Dataset entries:
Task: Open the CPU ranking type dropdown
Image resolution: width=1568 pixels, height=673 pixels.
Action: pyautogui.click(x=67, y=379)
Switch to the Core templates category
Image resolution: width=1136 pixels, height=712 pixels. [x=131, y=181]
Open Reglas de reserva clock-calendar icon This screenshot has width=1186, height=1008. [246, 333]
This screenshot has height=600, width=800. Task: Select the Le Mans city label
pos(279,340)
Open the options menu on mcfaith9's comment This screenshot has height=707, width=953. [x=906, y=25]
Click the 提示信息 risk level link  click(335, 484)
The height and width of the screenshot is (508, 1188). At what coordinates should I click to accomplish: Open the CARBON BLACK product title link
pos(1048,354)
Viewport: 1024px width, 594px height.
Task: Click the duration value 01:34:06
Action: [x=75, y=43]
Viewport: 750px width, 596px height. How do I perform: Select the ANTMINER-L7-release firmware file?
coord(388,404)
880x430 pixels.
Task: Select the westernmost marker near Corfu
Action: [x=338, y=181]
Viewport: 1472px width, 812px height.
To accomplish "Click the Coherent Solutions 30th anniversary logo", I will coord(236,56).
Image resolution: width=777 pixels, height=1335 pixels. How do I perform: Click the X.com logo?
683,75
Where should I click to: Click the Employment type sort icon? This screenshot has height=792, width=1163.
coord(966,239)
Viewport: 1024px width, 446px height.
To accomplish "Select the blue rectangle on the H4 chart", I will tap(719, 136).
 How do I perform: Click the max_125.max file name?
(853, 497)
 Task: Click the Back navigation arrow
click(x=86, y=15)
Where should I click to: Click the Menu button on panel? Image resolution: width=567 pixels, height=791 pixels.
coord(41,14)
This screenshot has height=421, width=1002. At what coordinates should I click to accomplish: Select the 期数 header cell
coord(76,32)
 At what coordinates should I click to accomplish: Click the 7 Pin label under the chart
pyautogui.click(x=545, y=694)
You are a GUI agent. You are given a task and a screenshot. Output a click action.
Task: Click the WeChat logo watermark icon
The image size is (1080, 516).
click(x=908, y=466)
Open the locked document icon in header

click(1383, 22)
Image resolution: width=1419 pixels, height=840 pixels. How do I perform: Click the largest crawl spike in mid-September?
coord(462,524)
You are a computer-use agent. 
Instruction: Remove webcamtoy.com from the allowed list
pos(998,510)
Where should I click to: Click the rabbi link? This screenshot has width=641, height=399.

WHAT THE TASK REQUIRES — Reproduce the lines from the one with "You are a GUI" to the end of the data exactly, leaving out every earlier line.

ANSWER —
You are a GUI agent. You are given a task and a screenshot. Output a click action.
Task: Click the WeChat logo watermark icon
The image size is (1080, 516).
click(x=908, y=466)
Open the locked document icon in header

click(1383, 22)
Image resolution: width=1419 pixels, height=840 pixels. How do I perform: Click the largest crawl spike in mid-September?
coord(462,524)
You are a computer-use agent. 
Instruction: Remove webcamtoy.com from the allowed list
pos(998,510)
Where should I click to: Click the rabbi link? This screenshot has width=641, height=399.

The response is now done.